― Oh Dreamer, Abanir, I say warmly. ― Do not worry for on my behalf, please. It is true that I got something from the Unsurpassable Chamber lodged within my mind, but I can handle it. Besides, it is not really Bungisngis, but rather some phantasm of yours, is it not? I will dissolve it in due time. It is much more important for you to reserve your strength.
I can hear it in the Dreamer’s short and raspy breath, however: a crumbled lung, or perhaps sheer wilting from timeless sleep. Like aunt Marcheline, wasting away slowly in bed, becoming ever more frail until the body cannot support its own weight any longer. He takes hold of my hands, and I hurry to sit with him, for even as he looks horrible I understand well the soul beneath the flesh, and shy not away. We are not our flesh, a basic tenet of all creeds I have ever considered. It would be unbearably sad for me to spite him for how he seems.
― Call me Abanir please, Martlet. And listen to me well: this flesh is finished, and you know it as well as I. You are strong and a true riddle-solver, and can face the truth without grief. Time is short. You are special, in a way I have never witnessed, but here you need my help: I can see it in you, there is a kernel of the Anti-Dream within, and it is as real as a knowledge can be; the ancient evils are not material, the concept does not apply. They are patterns, and as such beyond your conception of real and unreal.

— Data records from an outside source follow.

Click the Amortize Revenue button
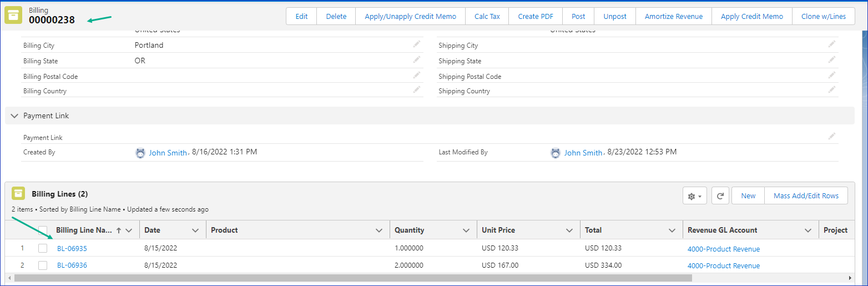The width and height of the screenshot is (868, 286). click(x=673, y=16)
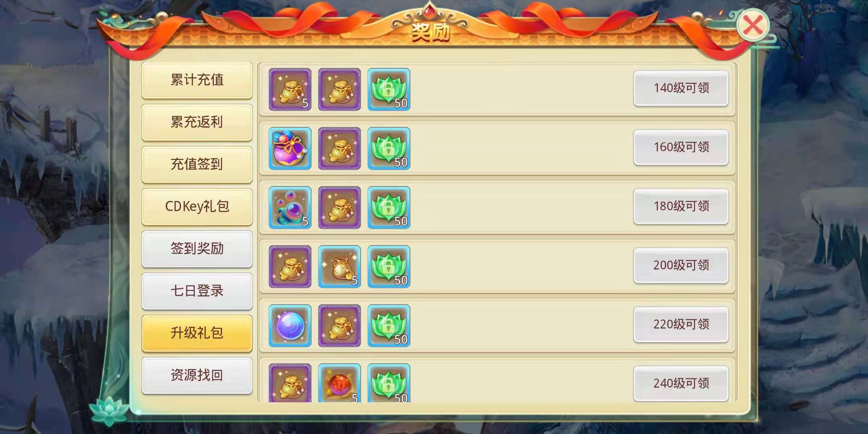Viewport: 868px width, 434px height.
Task: Tap the gold pouch icon with 5 in the 140级 row
Action: coord(290,89)
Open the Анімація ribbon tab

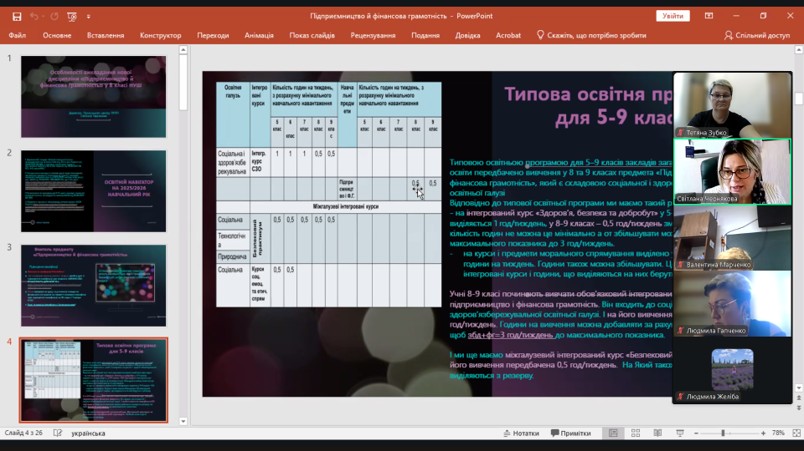coord(259,35)
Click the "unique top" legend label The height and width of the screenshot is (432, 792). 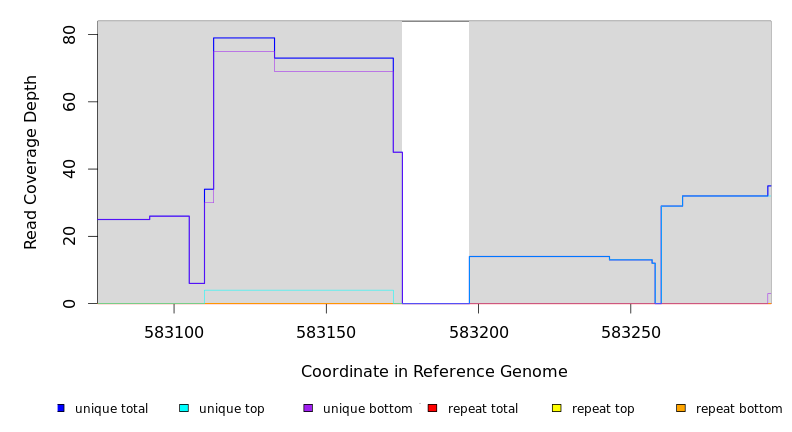point(231,409)
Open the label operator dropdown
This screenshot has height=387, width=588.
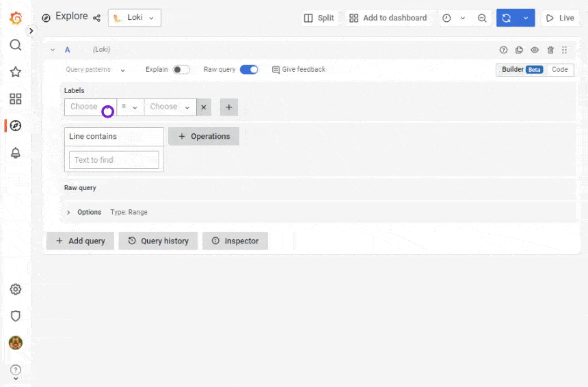pos(130,107)
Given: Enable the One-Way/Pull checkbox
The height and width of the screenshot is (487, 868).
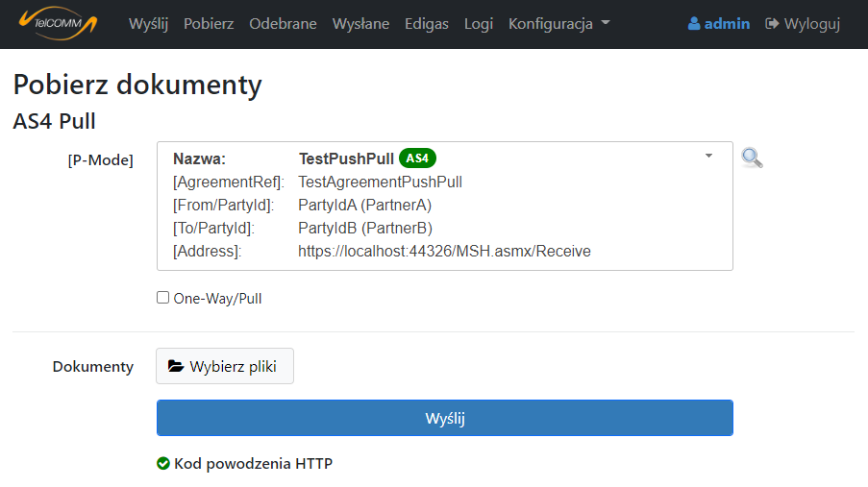Looking at the screenshot, I should pyautogui.click(x=163, y=298).
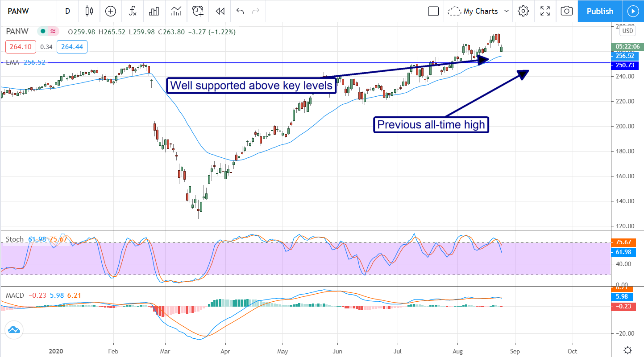Start bar replay with the rewind icon
This screenshot has height=357, width=644.
[x=220, y=11]
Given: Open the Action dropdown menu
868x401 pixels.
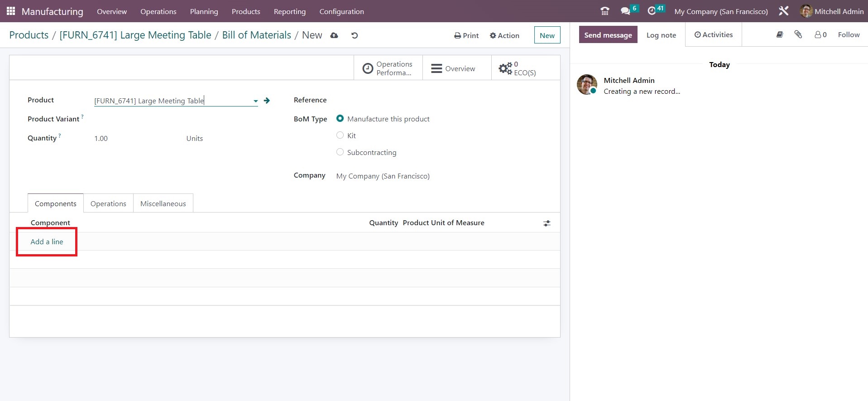Looking at the screenshot, I should pyautogui.click(x=504, y=35).
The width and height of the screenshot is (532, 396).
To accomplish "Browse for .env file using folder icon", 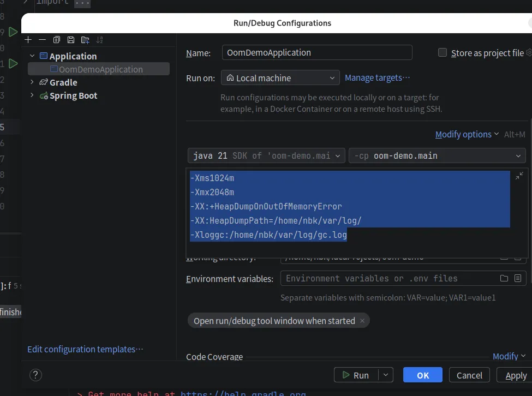I will tap(504, 278).
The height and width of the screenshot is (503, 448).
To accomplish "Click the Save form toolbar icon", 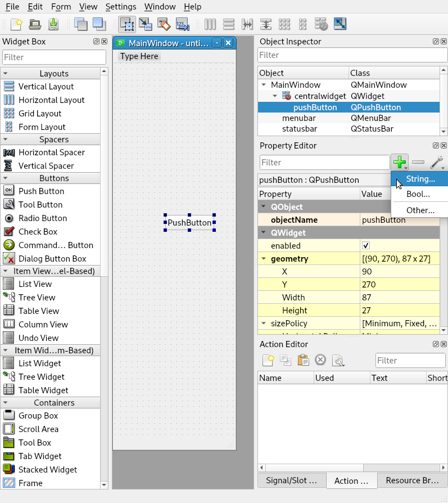I will [53, 24].
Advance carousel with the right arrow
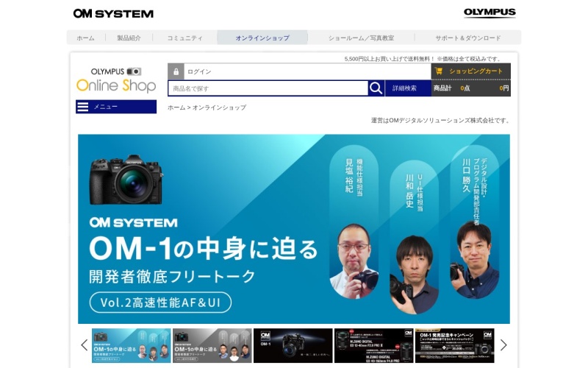Image resolution: width=588 pixels, height=368 pixels. [x=503, y=344]
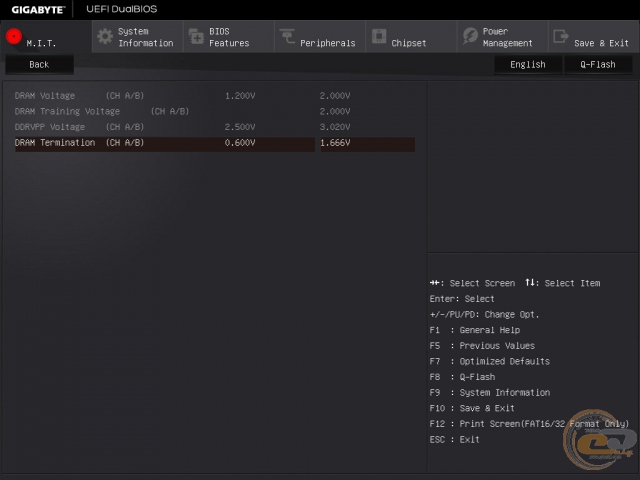640x480 pixels.
Task: Click the System Information gear icon
Action: point(105,37)
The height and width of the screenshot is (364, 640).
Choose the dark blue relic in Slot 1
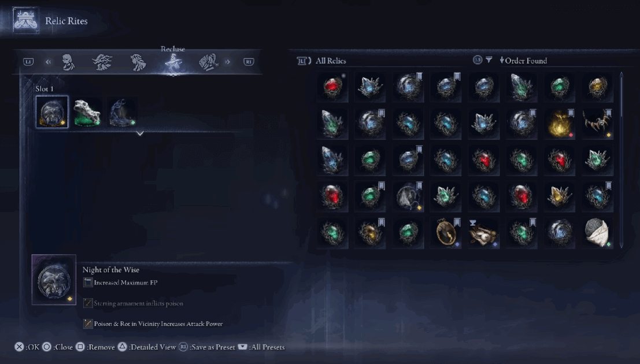(x=123, y=112)
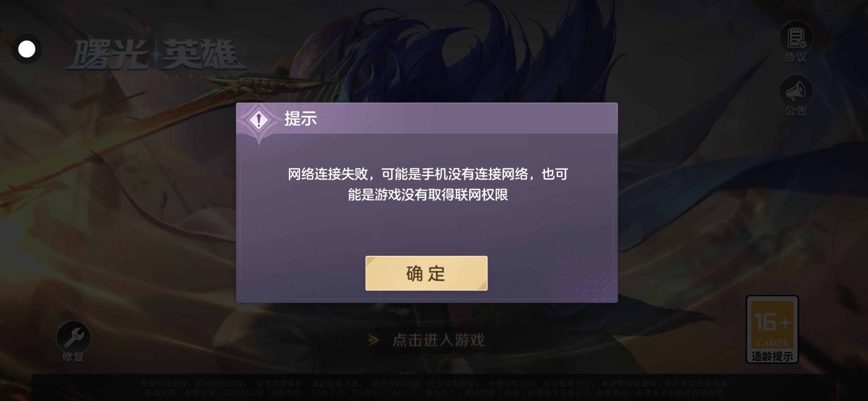
Task: Click the LEGENDS OF GLORY subtitle
Action: (157, 76)
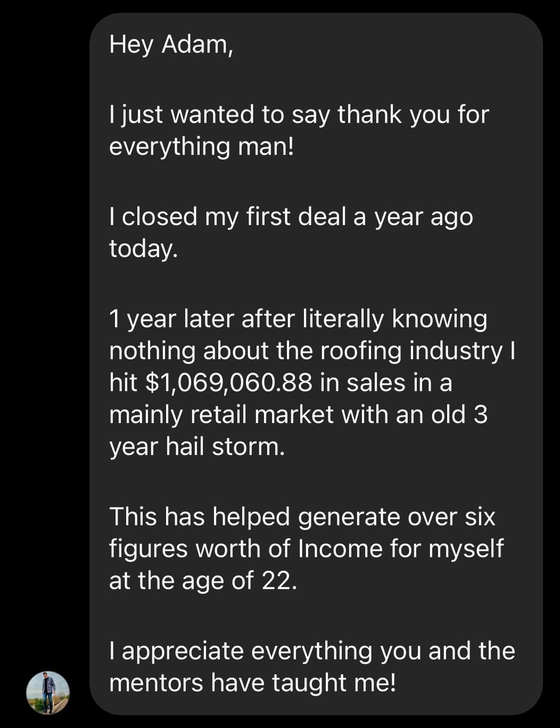Select the '$1,069,060.88' sales amount
Viewport: 560px width, 728px height.
[x=228, y=384]
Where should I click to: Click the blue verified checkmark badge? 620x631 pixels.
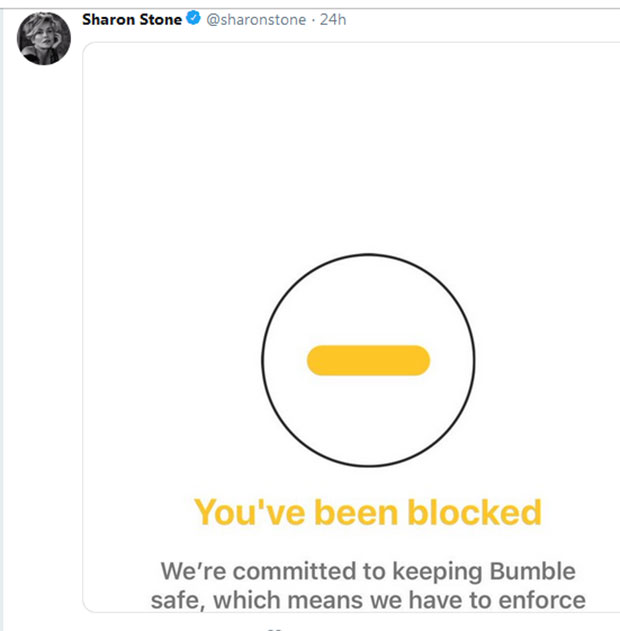click(194, 19)

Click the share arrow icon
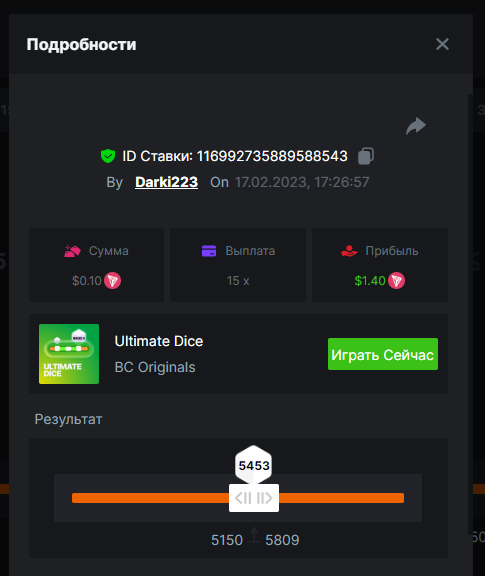[416, 126]
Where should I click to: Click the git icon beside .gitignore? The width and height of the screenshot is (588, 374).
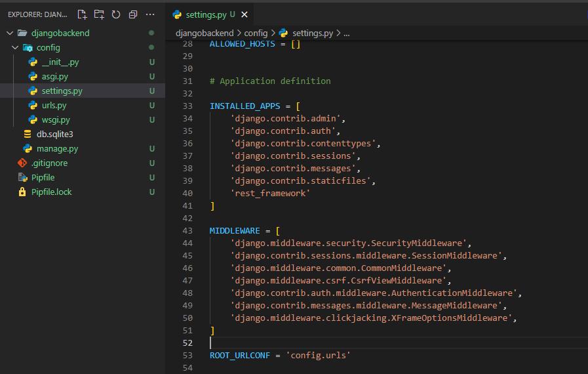coord(22,163)
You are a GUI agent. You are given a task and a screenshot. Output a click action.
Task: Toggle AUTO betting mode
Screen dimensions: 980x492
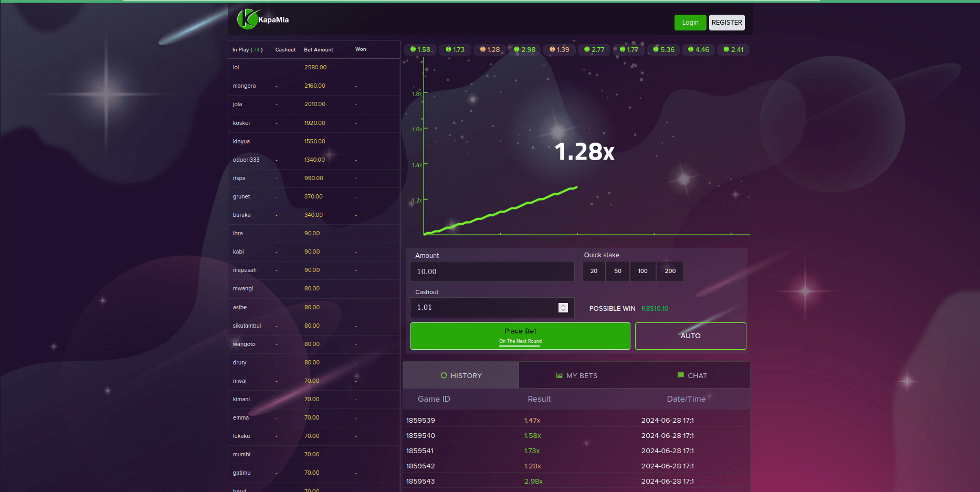point(690,336)
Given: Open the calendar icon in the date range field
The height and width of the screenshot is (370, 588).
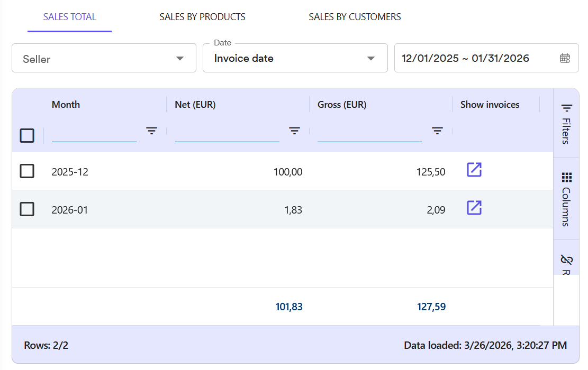Looking at the screenshot, I should [x=564, y=58].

― Dear Abanir, I start patiently. ― I appreciate the concern, but you must believe that when it comes to this thing I know what I am doing. I do not know what you would call it, but what your chamber put in my head is a parasitic mental weave, a foreign… pattern of though. Like the weave of a mentality, yet unable to form into a cord of consciousness on its own. A mind, although that term is as imprecise as to be useless. I know how to handle it. I have more training for it than you could know.
He looks at me, and I expect him to reproach me bitterly for ignoring his advice. However, he does not; the old man shrugs weakly, almost imperceptibly, and moves to hold my hand with both of his.
― The long sleep changed you, did it not? I ask the Dreamer. ― When you did not awaken with the sun, as people do, your dream-consciousness grew and became. I have felt something like that myself over these last few days, noticed that my dream-self, lucid or not, is not quite me… I cannot now help but wonder: how much of that was you, in the end? Who was it that I have gotten to know?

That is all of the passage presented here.